[SET TASK] Rewrite the records below, replacing each "Instruction" with "Command" and keeping everything else the same.

[PROVIDED MATERIAL]

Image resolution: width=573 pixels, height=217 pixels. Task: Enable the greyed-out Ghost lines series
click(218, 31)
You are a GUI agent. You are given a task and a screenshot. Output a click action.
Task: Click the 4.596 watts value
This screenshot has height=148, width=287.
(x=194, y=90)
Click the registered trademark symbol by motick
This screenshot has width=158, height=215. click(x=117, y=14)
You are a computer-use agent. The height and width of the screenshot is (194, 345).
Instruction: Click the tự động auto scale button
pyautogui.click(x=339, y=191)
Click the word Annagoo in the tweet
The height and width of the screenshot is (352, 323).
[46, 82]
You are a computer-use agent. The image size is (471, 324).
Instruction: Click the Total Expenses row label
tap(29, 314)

[EXERCISE OUTPUT]
Image resolution: width=573 pixels, height=217 pixels. Task: Enable the greyed-out Ghost lines series
click(218, 31)
You are a GUI agent. You are given a task and a screenshot. Output a click action.
Task: Click the 4.596 watts value
This screenshot has height=148, width=287.
(x=194, y=90)
Click the registered trademark symbol by motick
This screenshot has width=158, height=215. click(x=117, y=14)
You are a computer-use agent. The height and width of the screenshot is (194, 345).
Command: Click the tự động auto scale button
pyautogui.click(x=339, y=191)
Click the word Annagoo in the tweet
The height and width of the screenshot is (352, 323).
[46, 82]
You are a computer-use agent. The image size is (471, 324).
Command: Click the Total Expenses row label
tap(29, 314)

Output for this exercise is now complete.